(Collected data)

* * *

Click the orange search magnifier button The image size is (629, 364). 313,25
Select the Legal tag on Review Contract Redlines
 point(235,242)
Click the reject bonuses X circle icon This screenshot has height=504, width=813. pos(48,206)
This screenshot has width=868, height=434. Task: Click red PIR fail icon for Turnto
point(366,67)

* * *

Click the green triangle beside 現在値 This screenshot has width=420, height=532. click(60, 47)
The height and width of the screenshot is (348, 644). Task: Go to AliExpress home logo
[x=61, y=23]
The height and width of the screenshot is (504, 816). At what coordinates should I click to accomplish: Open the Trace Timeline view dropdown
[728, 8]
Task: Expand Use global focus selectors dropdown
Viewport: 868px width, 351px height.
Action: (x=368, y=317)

* * *

## Exercise requirements
Reproduce only the lines above, starting at the line with "Click the orange" and ending at the line with "Click the reject", exactly as written.

## Exercise output
Click the orange search magnifier button The image size is (629, 364). 313,25
Select the Legal tag on Review Contract Redlines
 point(235,242)
Click the reject bonuses X circle icon This screenshot has height=504, width=813. pos(48,206)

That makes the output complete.